Einen Verdacht auf beabsichtigten Leistungsmissbrauch im Einzelfall, wie ihn das Hessische LSG, Beschluss vom 22.08.2005, AZ. L 7 AS 32/05 ER, als Voraussetzung für das Verlangen der Vorlage für notwendig erachtet, hält das Gericht nicht erforderlich (ebenso Schoch, LPK - SGB II und ständige Rechtsprechung zur Sozialhilfe). Sobald ein Verdacht im Einzelfall besteht, ist natürlich die Durchsicht der Kontounterlagen unerlässlich. Aber auch in anderen Fällen – ohne Verdacht des Leistungsmissbrauchs – kann man aus der Verantwortung vor dem Steuerzahler heraus, der für diese Leistungen ja aufkommt, nicht die bloßen Angaben der jeweiligen Antragsteller zur vermeintlichen Hilfebedürftigkeit genügen lassen.
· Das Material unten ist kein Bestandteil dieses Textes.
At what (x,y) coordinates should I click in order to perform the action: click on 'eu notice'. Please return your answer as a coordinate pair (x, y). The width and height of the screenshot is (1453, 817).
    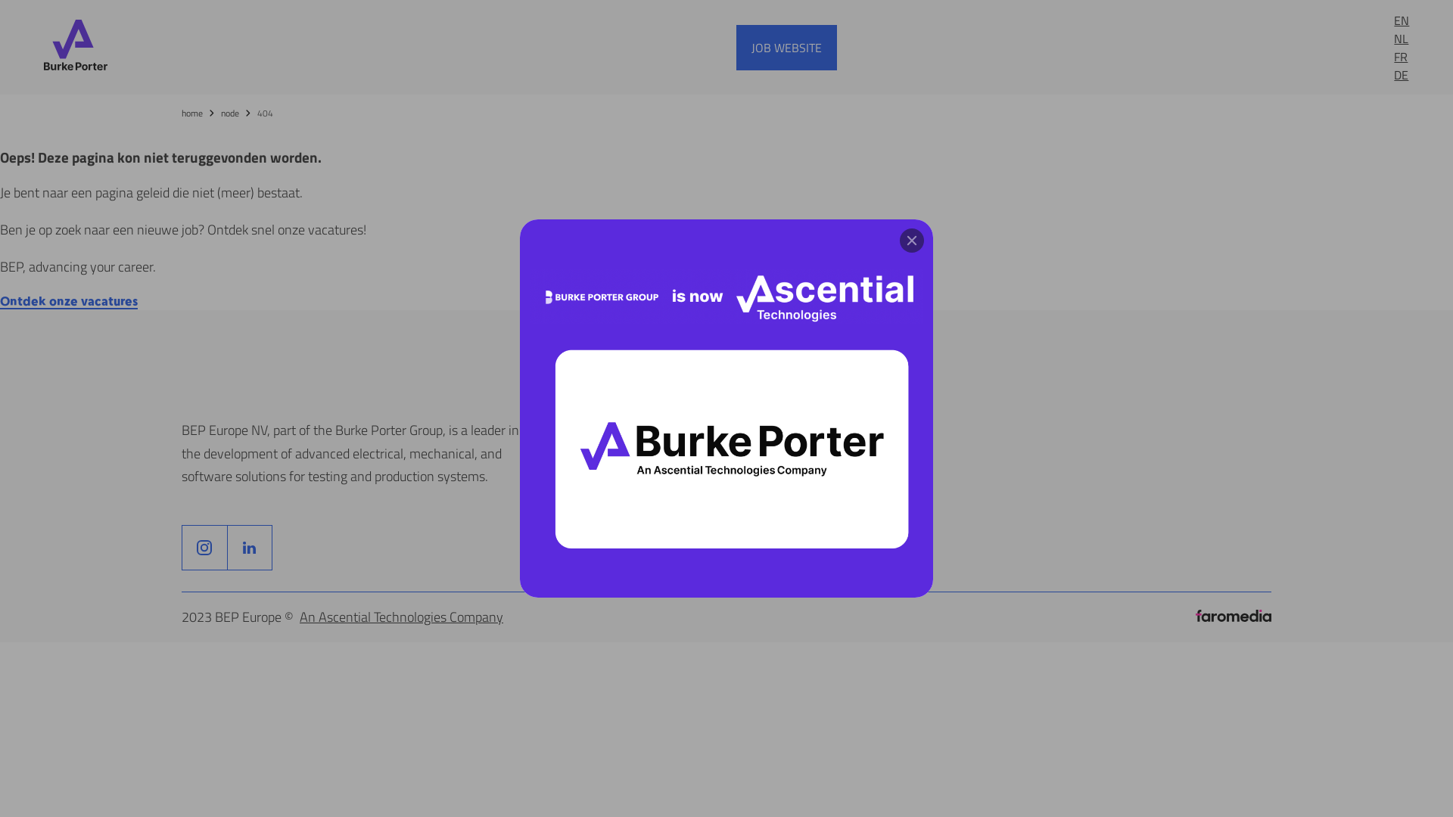
    Looking at the image, I should click on (816, 475).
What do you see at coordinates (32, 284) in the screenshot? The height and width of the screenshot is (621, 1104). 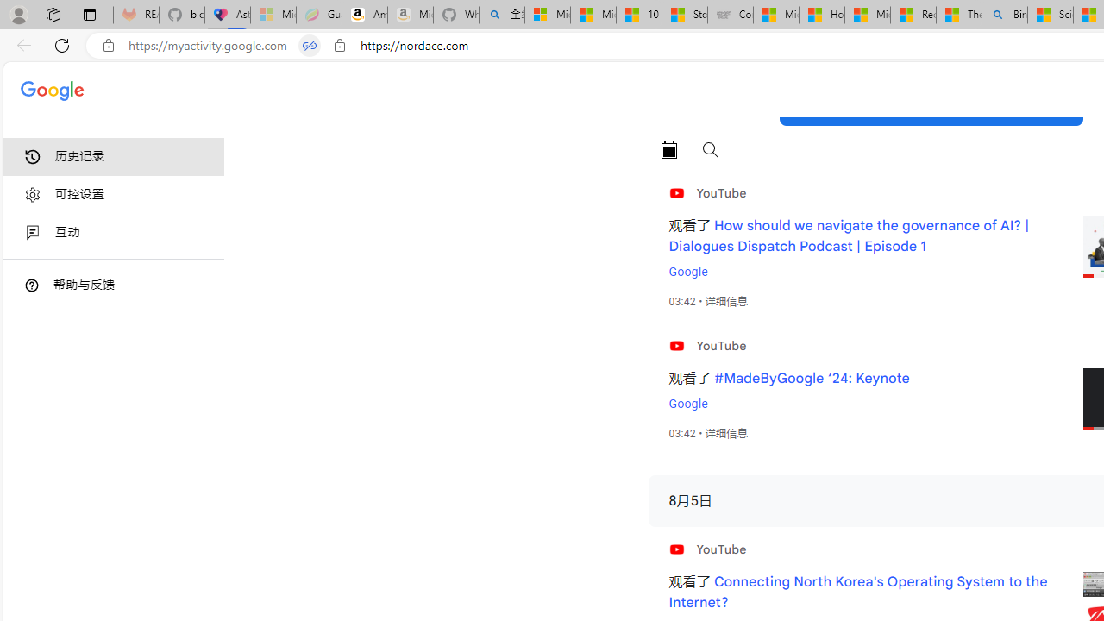 I see `'Class: DTiKkd NMm5M'` at bounding box center [32, 284].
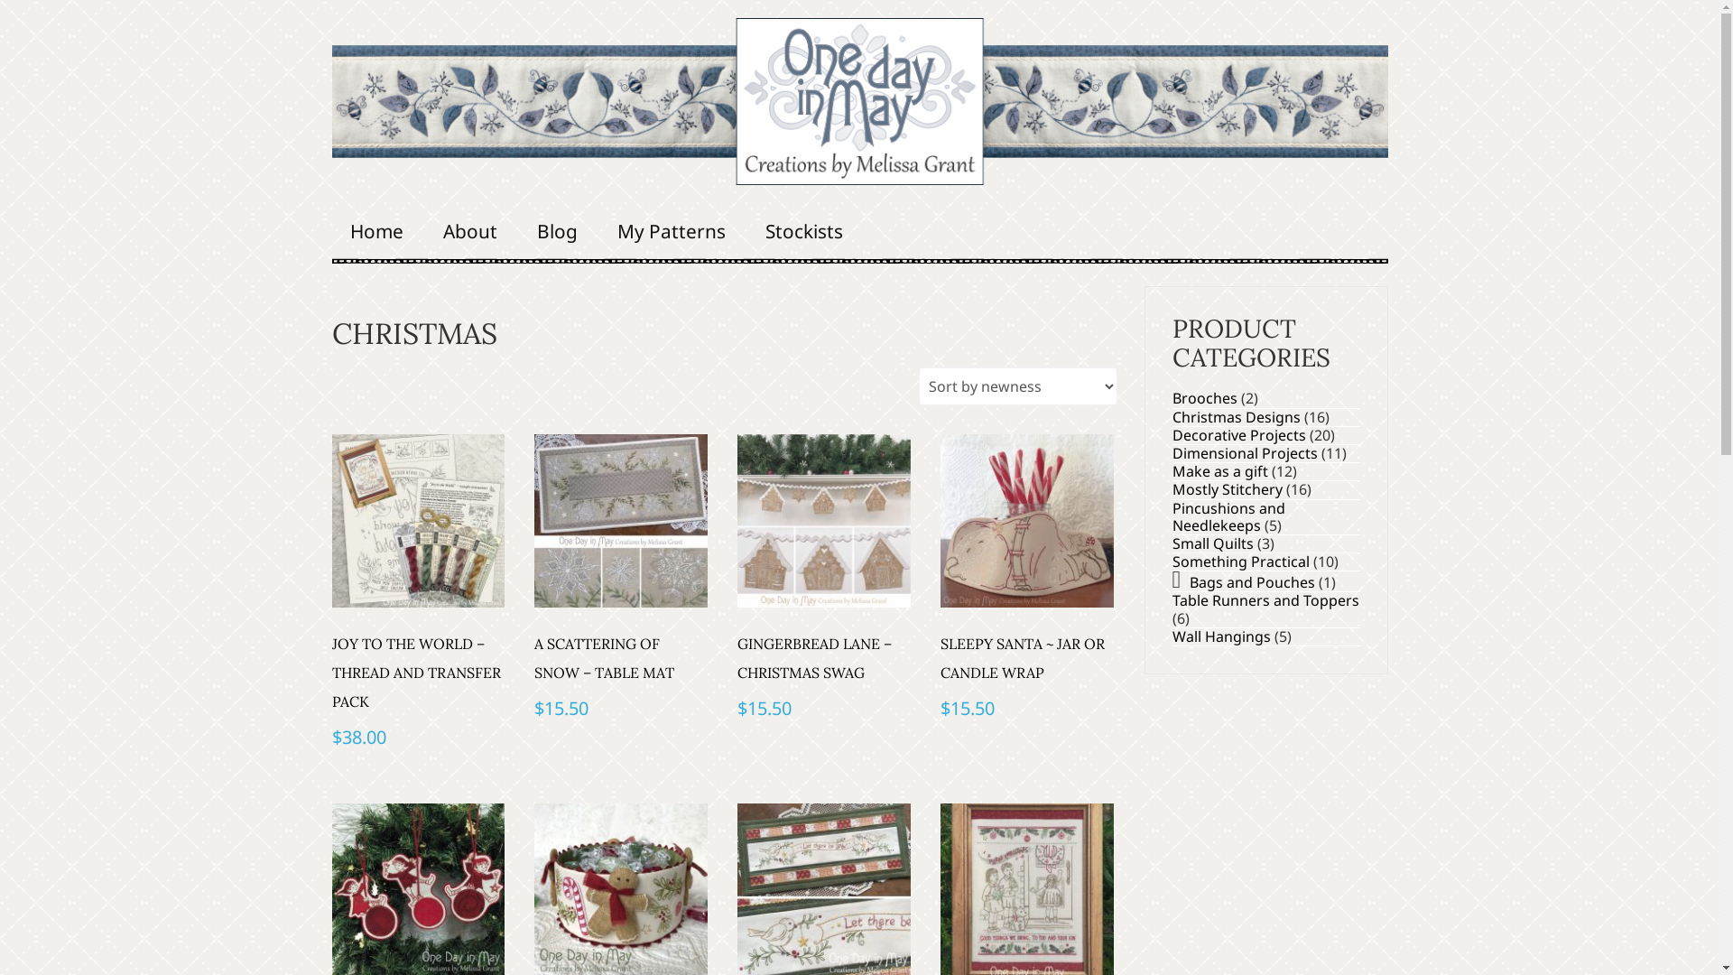 The height and width of the screenshot is (975, 1733). Describe the element at coordinates (1228, 516) in the screenshot. I see `'Pincushions and Needlekeeps'` at that location.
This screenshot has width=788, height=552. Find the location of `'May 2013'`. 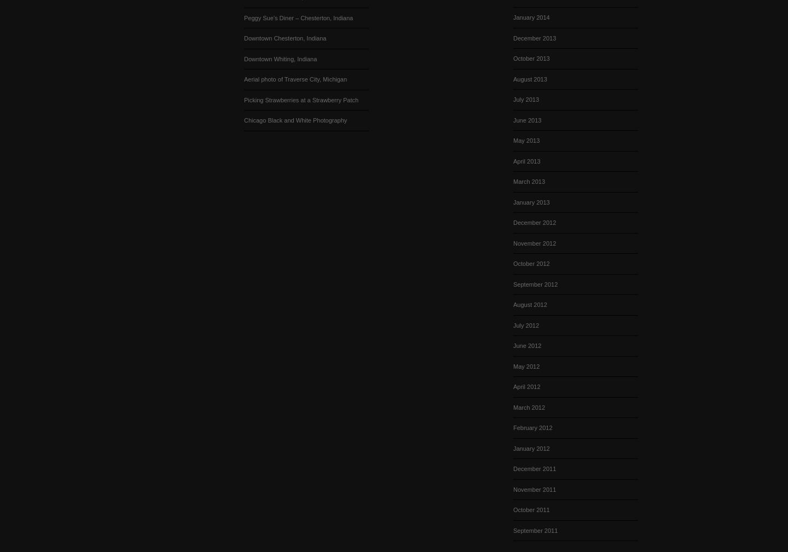

'May 2013' is located at coordinates (526, 140).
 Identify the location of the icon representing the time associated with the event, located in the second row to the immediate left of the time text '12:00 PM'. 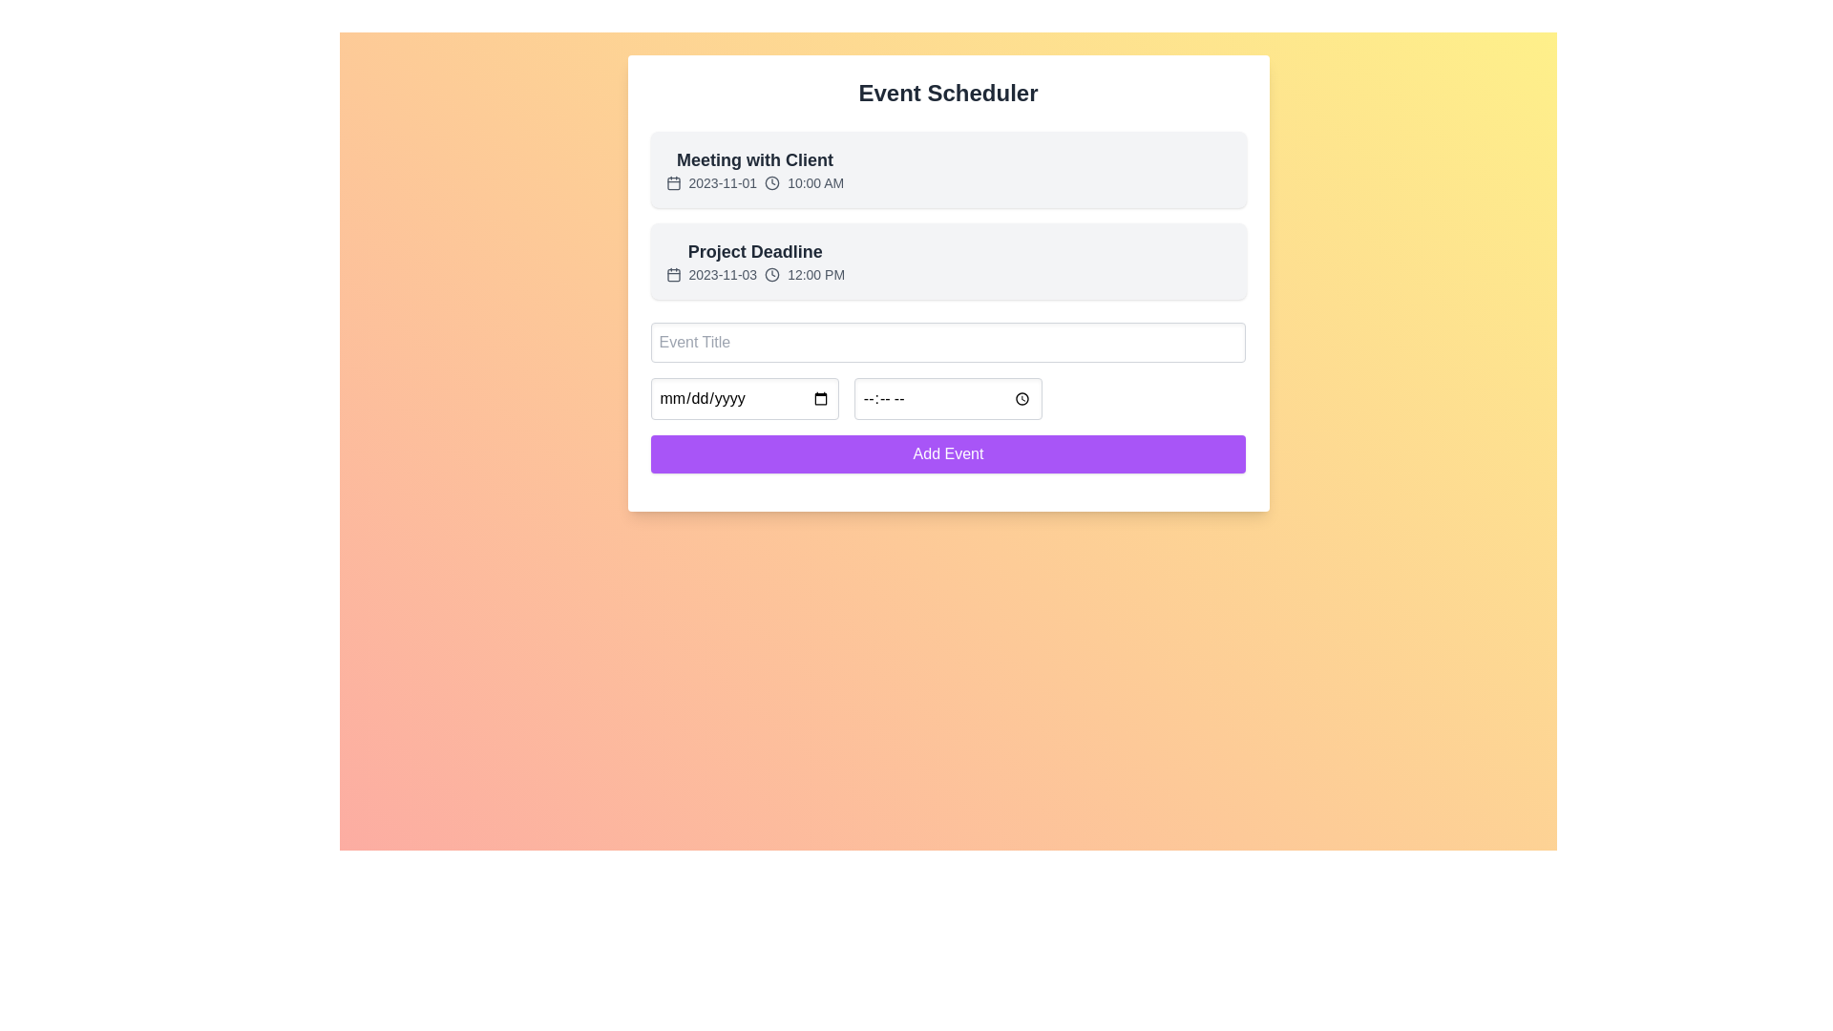
(773, 275).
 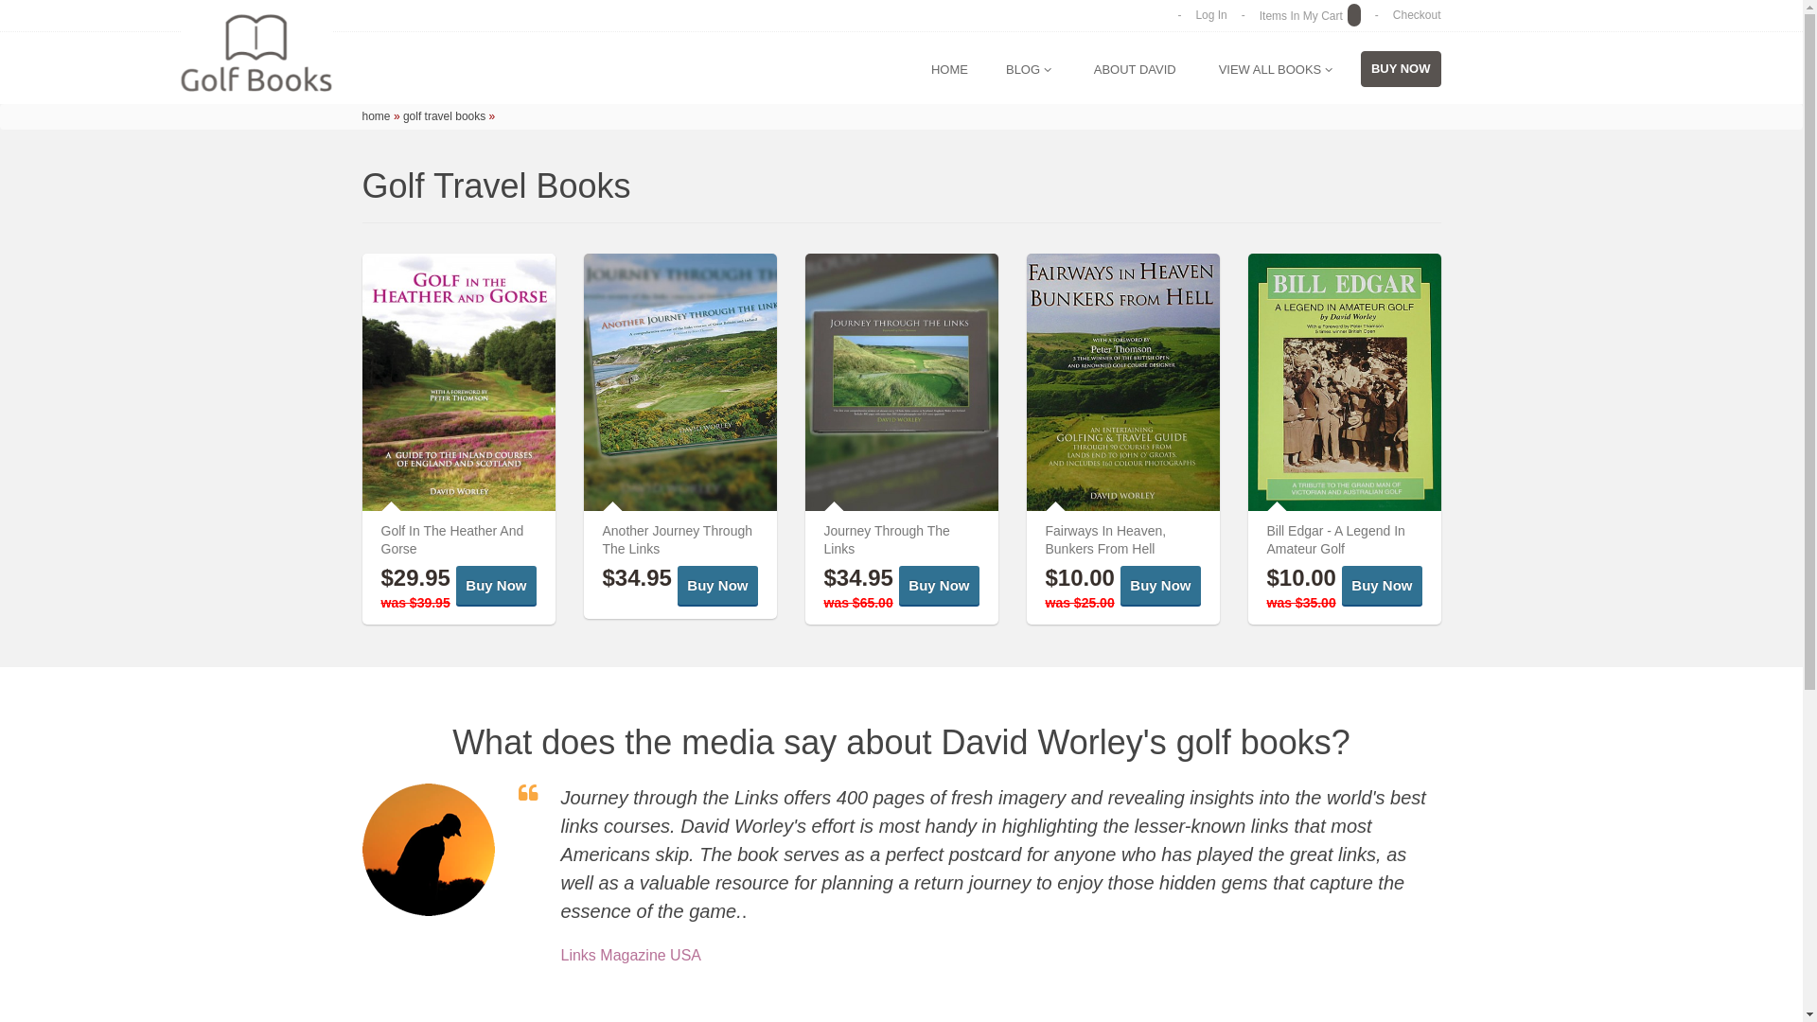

Der Antragsgegner kann sich die erforderlichen Kenntnisse nicht selbst durch einen geringeren Aufwand als die Antragstellerin beschaffen (Nr. 3). Die Antragstellerin bräuchte die Kontoauszüge lediglich anlässlich einer Vorsprache vorlegen. Es ist nicht erkennbar, inwieweit der Antragsgegner diese Unterlagen mit einem geringeren Aufwand beschaffen könnte. Im Gegenteil, der der Antragstellerin zugemutete Aufwand ist sehr gering.
Die Antragstellerin hat diese Mitwirkungspflicht nicht erfüllt, mit der Folge, dass der Antragsgegner nach § 66 Abs. 1 SGB I berechtigt ist, die Leistungen bis zur Nachholung der Mitwirkung zu versagen. Die Antragstellerin ist auf diese Folge schriftlich hingewiesen worden, § 66 Abs. 3 SGB I.
Die Kostenentscheidung folgt aus § 193 SGG.